Over £2 billion was pilfered from the pension savings of innocent contributors by unscrupulous advisers in a single year.
According to a joint committee’s research into ‘Pension costs and transparency’, too many fraudster masquerading as pension advisers are exploiting older people looking to stretch their pension through investments. Unfortunately, too many pension fraudsters have successfully conned their victims into parting with their hard-earned pension contributions in recent years.
Whilst the report insists the increase in pension fraud is not a consequence of recent pension freedom regulations, the committee has urged key financial regulators to do more in preventing the proliferation of pension fraud.
In particular, the Financial Conduct Authority (FCA) was accused of severely under staffing their dedicated pension scams team.
In total, only ten of 3,700 FCA employees are actively working on scam prevention. The committee recommended the FCA review their processes to determine whether enough resource is dedicated to protecting individuals from scams.
The number of unauthorised firms able to offer their poor advice and services is on the rise and able to grow because of a perceived failure to monitor and prevent ‘phoenix firms’ from opening.
The report claimed that certain firms opt to voluntarily go out of business once they realise that their advice has been questioned and they are likely to be held accountable for their poor choices. Once the firm closes, it is no longer liable to pay compensation claims. The company then reopens under a different name and continues to sell questionable services.
The committee recommended a more robust and thorough list of unauthorised firms be expanded into a widely publicised database. This should be regularly updated by governmental organisations involved in pension scams in order to act as an up to date warning system.
Rt Hon Frank Field MP, Chair of the Committee, said:
“Ripping off pension savers could be eliminated. The select committee is calling on the Government to shine the searchlights into that part of the financial industry that has settled down to misinforming, mischarging, overcharging and making a fat living off the hard-earned savings of pensioners. Government and regulators should not wait for the industry to fail to act voluntarily as they have so many times in the past. It must put the full force of the law behind such changes.”
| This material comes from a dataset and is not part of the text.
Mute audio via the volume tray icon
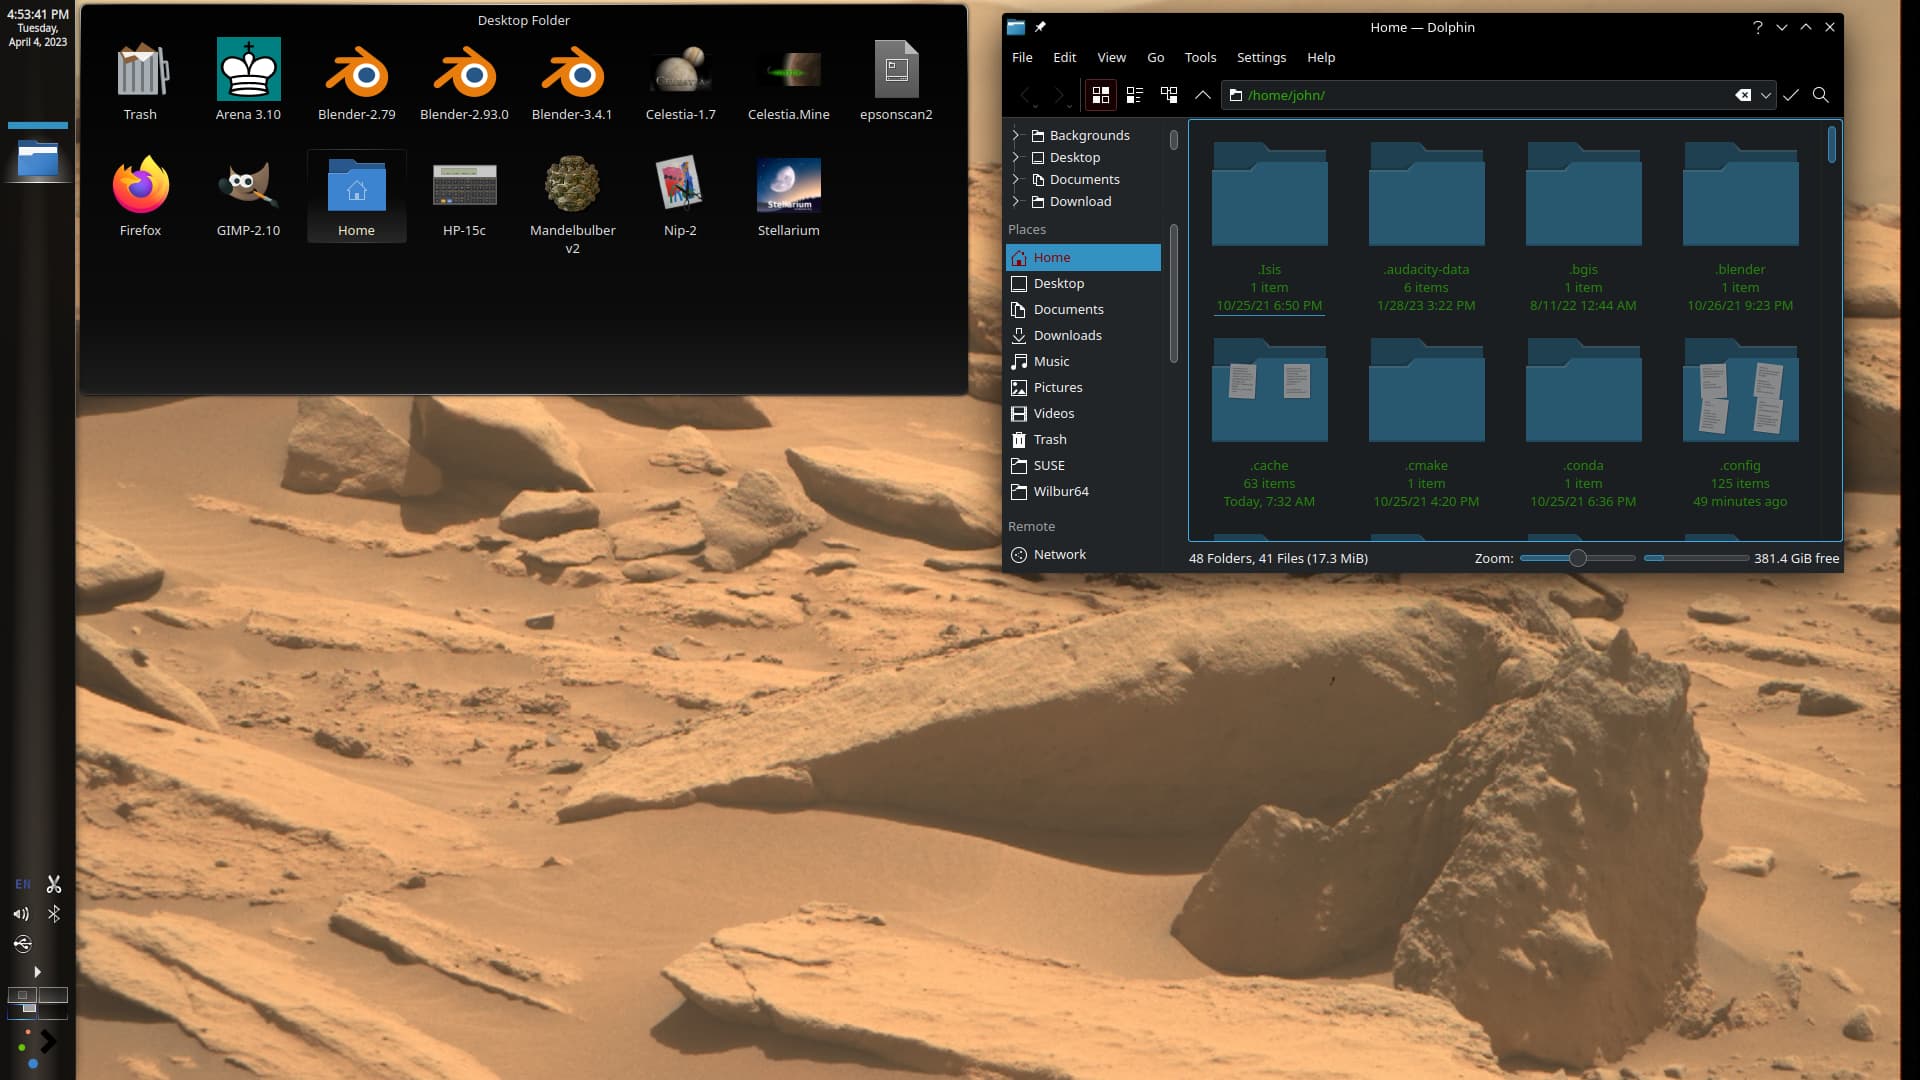 (19, 913)
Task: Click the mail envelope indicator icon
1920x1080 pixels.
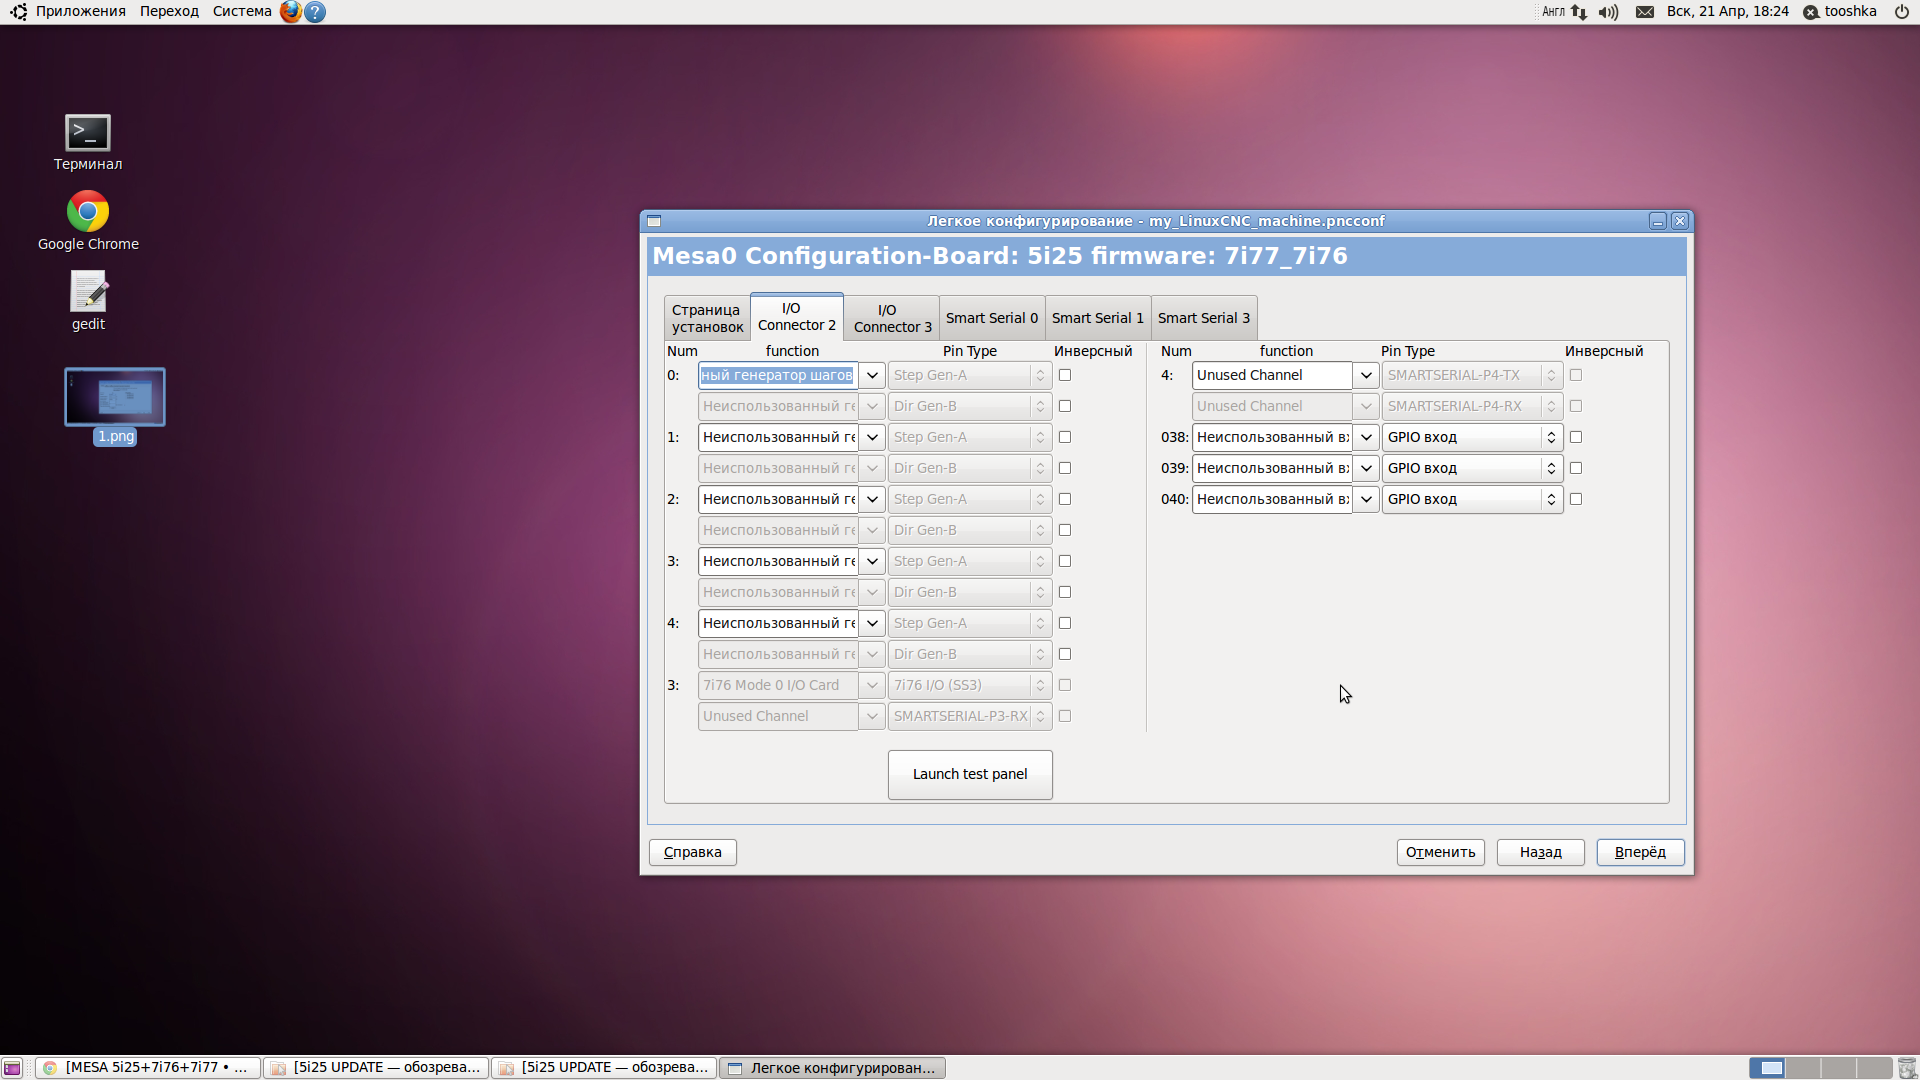Action: coord(1645,12)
The committee report claimed:
Many Independent Financial Advisers provide good value for money for pension customers. However, the number of people paying for good value advice is low. People who are not able to access good advice need guidance and effective protection from pension scams, which can have life changing impacts. Scams not only harm the individual but cause wider damage to the industry by discouraging potential savers.
How important is the ability to seek helpful and trustworthy pensions advice?